1. Give a person a fish and you feed them for a day; teach that person to use the Internet and they won't bother you for weeks.

2. Have you noticed that a slight tax increase costs you two hundred dollars and a substantial tax cut saves you thirty cents?
3. I read recipes the same way I read science fiction. I get to the end and I think, "Well, that's not going to happen."
4. Health nuts are going to feel stupid someday, lying in hospitals dying of nothing.
5. How is it one careless match can start a forest fire, but it takes a whole box to start a campfire?
6. Have you noticed since everyone has a camcorder these days no one talks about seeing UFOs like they use to.
7. You read about all these terrorists--most of them came here legally, but they hung around on these expired visas, some for as long as 10-15 years. Now, compare that to Blockbuster: you're two days late with a video and those people are all over you. Let's put Blockbuster in charge of immigration.
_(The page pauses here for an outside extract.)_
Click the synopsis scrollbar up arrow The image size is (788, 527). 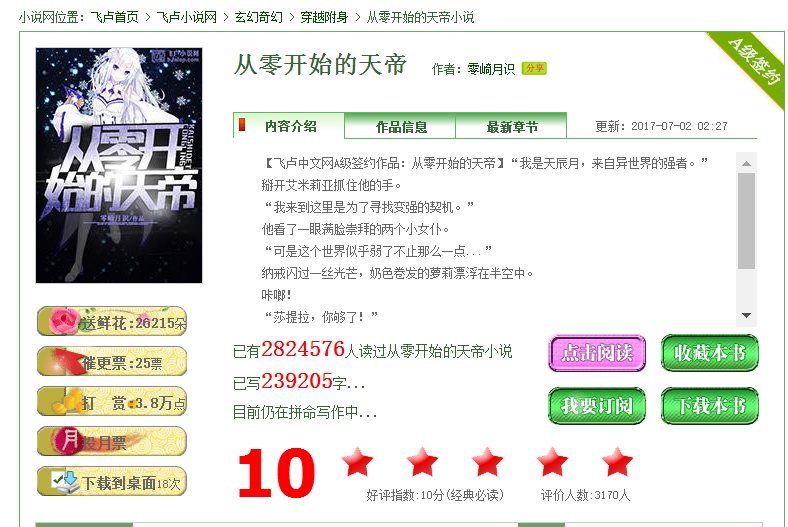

8. Whenever I feel blue, I start breathing again.
9. All of us could take a lesson from the weather. It pays no attention to criticism.
10. In the 60's people took acid to make the world weird. Now the world is weird and people take Prozac to make it normal.
11. There is a theory which states that if ever anybody discovers exactly what the Universe is for and why it is here, it will instantly disappear and be replaced by something even more bizarre and inexplicable. There is another theory which states that this has already happened.